Na Quinta-Feira que passou (30 de Maio), Angela Merkel esteve numa visita particular aos Estados Unidos, mais precisamente à reputada universidade de Harvard (Boston), onde foi convidada a fazer o discurso de graduação dos finalistas. O discurso começou em inglês, depois passou a ser em alemão (o que o tornou mais demorado, por causa da tradução) e acabou novamente em inglês. No total, uns 35 minutos, que poucos terão disposição de ouvir. O que é uma pena. Depois de catorze anos como chanceler da Alemanha e depois de anunciar que não se recandidata, Angela Merkel parece estar com uma disposição de não se ater a alguns dos protocolos que regem as relações internacionais, atitude que não deixa de ser interessante nesta época que é tão pontuada pela comportamento não convencional de Donald Trump. Figurão esse que foi um dos principais alvos do discurso de Angela Merkel, embora o tivesse sido com aquela cortesia cínica e cerimoniosa do velho continente, nunca o mencionando expressamente.
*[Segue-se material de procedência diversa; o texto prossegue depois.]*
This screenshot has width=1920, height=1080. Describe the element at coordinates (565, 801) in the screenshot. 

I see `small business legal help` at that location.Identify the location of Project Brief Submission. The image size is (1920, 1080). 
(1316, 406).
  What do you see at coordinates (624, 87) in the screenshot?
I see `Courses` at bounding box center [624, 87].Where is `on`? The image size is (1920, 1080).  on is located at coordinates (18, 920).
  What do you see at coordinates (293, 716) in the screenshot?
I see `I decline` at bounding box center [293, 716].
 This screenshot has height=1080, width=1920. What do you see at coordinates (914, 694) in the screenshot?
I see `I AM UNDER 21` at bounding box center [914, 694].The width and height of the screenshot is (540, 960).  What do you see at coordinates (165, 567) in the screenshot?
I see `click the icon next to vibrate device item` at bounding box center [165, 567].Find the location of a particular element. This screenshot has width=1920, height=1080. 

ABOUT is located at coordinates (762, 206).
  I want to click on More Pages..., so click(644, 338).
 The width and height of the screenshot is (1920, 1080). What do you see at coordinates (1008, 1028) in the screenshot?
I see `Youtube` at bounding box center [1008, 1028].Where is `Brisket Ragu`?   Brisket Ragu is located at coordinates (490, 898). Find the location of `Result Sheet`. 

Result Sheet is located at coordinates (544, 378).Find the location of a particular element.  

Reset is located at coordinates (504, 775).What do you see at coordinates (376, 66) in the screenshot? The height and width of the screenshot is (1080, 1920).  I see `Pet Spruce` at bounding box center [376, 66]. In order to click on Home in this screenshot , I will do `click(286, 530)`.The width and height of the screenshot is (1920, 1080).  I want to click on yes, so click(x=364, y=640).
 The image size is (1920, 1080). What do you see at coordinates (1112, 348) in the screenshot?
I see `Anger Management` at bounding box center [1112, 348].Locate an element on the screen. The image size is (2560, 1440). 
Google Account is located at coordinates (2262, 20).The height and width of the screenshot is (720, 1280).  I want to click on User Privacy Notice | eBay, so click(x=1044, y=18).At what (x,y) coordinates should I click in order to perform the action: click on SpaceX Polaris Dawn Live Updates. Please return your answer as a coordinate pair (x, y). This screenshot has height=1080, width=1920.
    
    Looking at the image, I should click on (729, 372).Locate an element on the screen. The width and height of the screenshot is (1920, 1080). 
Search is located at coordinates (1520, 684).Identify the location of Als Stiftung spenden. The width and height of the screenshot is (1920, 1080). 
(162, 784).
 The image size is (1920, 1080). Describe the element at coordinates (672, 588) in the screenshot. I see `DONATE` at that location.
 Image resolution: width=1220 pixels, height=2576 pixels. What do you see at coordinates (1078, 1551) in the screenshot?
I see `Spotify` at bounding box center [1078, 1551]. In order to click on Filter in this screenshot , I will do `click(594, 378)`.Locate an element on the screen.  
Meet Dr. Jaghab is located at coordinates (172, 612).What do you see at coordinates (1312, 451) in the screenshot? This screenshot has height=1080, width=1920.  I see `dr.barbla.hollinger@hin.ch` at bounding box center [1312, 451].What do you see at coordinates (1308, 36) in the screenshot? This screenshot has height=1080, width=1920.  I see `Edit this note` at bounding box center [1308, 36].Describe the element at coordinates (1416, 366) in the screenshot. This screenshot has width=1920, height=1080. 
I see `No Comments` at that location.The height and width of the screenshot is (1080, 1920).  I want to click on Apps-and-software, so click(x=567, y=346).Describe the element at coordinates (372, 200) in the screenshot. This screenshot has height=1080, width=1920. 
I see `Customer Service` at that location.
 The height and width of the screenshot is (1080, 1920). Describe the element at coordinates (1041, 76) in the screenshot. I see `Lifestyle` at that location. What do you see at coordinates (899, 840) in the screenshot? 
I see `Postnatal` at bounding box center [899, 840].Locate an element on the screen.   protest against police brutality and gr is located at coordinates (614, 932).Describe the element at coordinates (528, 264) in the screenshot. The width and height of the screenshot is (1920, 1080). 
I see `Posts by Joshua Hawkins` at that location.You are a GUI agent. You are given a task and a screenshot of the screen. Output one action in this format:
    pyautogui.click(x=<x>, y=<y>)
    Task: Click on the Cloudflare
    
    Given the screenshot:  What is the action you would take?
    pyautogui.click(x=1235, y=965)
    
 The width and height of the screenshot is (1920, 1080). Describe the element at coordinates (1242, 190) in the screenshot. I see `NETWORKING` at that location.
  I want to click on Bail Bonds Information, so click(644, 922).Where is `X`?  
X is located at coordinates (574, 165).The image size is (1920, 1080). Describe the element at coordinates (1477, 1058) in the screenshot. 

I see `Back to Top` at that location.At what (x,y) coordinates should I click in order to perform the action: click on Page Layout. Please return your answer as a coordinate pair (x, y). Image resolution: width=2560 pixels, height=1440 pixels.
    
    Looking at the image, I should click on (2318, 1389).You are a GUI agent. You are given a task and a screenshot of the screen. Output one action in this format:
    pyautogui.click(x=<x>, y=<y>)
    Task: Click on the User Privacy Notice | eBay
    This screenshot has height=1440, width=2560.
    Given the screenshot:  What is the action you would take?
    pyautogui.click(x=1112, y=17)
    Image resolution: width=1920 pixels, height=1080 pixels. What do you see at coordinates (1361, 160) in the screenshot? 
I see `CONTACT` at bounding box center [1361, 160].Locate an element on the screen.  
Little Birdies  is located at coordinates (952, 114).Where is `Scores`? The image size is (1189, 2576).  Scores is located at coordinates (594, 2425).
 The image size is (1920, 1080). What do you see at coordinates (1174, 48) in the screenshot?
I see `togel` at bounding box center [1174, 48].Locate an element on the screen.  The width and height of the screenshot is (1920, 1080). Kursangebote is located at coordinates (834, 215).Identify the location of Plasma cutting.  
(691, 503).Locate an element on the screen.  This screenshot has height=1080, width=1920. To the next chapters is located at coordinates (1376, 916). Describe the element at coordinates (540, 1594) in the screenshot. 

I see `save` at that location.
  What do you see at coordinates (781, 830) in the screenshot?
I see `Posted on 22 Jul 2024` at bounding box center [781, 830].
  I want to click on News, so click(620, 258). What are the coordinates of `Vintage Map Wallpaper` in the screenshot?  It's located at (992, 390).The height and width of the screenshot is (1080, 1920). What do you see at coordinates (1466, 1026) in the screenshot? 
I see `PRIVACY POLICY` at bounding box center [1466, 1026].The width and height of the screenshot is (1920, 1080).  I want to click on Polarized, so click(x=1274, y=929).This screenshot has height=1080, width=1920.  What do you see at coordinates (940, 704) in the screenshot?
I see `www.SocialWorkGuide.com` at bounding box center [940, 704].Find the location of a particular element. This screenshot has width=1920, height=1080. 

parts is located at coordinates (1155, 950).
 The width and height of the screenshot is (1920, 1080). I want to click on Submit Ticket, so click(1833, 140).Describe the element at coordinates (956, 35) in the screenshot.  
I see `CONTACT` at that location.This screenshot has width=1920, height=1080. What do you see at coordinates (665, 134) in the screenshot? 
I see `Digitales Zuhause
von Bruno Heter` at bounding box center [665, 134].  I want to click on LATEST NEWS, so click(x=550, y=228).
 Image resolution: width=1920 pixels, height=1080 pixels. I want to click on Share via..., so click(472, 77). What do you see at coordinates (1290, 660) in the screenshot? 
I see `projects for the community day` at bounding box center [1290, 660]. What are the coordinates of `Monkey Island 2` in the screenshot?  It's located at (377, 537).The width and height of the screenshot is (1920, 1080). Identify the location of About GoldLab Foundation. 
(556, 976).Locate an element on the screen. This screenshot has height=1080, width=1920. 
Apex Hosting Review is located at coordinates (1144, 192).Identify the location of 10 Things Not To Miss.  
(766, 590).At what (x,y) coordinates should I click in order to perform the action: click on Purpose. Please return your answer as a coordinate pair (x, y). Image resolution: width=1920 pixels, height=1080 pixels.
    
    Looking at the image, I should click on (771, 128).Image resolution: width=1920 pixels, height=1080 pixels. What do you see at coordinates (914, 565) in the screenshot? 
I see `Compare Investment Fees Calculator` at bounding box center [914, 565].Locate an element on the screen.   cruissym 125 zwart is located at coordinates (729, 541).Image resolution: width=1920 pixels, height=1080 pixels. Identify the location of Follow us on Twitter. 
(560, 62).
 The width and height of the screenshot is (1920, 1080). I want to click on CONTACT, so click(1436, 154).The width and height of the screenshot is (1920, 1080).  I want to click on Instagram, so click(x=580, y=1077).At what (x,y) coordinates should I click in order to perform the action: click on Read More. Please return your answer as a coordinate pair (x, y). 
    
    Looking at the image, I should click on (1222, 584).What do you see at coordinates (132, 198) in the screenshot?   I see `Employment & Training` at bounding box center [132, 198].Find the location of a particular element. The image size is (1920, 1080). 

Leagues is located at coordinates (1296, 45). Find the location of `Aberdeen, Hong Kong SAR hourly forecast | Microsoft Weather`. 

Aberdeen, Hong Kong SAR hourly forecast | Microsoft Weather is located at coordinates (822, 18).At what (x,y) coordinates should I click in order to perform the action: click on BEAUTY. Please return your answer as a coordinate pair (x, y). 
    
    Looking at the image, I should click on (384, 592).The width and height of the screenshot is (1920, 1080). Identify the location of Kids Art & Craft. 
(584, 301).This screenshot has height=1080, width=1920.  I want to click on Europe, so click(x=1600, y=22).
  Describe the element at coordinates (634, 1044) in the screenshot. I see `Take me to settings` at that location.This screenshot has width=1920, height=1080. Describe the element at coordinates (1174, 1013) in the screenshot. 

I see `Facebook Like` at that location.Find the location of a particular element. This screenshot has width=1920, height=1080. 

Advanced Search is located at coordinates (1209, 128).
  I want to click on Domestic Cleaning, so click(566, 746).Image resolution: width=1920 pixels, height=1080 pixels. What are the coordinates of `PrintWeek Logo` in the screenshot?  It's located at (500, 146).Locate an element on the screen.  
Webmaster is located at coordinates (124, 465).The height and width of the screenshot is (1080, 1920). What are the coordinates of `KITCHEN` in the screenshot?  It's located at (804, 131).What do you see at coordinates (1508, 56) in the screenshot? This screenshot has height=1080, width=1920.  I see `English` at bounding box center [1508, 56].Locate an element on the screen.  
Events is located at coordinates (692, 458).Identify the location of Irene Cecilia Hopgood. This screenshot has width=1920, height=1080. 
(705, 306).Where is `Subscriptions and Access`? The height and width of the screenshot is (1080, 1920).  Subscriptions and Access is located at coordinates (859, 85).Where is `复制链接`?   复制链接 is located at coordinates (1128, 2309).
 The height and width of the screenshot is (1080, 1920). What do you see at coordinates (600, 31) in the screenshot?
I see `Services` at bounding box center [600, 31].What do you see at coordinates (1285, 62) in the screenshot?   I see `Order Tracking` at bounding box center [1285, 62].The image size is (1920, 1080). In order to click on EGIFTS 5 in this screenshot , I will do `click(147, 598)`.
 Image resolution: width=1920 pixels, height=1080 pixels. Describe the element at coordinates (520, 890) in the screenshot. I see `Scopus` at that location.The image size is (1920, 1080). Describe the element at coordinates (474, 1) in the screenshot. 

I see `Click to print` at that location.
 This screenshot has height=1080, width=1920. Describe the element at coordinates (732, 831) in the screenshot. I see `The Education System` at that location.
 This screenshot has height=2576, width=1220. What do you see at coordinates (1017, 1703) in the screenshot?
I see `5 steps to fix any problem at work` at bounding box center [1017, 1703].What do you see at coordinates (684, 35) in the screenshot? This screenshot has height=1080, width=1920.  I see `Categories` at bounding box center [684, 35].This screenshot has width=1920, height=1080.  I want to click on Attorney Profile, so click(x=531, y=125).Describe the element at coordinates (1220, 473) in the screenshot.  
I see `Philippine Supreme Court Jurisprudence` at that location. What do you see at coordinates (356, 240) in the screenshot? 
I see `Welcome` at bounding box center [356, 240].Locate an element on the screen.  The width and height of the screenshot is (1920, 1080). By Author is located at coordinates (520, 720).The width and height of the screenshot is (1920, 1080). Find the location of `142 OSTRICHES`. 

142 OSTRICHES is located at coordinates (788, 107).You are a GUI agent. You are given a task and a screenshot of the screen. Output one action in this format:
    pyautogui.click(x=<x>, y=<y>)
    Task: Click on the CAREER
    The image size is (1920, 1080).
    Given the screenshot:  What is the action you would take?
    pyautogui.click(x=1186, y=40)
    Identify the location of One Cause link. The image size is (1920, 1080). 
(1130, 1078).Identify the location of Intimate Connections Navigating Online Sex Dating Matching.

O momento que considerei mais interessante foi aquele em que Angela Merkel, glosando o momento em que Ronald Reagan havia ido a Berlim instar Mikhail Gorbachev a deitar abaixo o outro Muro, apelou para que se derrubassem agora «os muros da ignorância e das mentalidades mesquinhas» («tear down walls of ignorance and narrow mindedness.») Os aplausos da audiência comprovaram que a popularidade de Donald Trump entre as elites académicas do outro lado do Atlântico também não será muito elevada. Mas o discurso vale por muito mais do que as críticas, vale pelas ideias e pelo que a oradora defende em alternativa, sugiro que seja ouvido.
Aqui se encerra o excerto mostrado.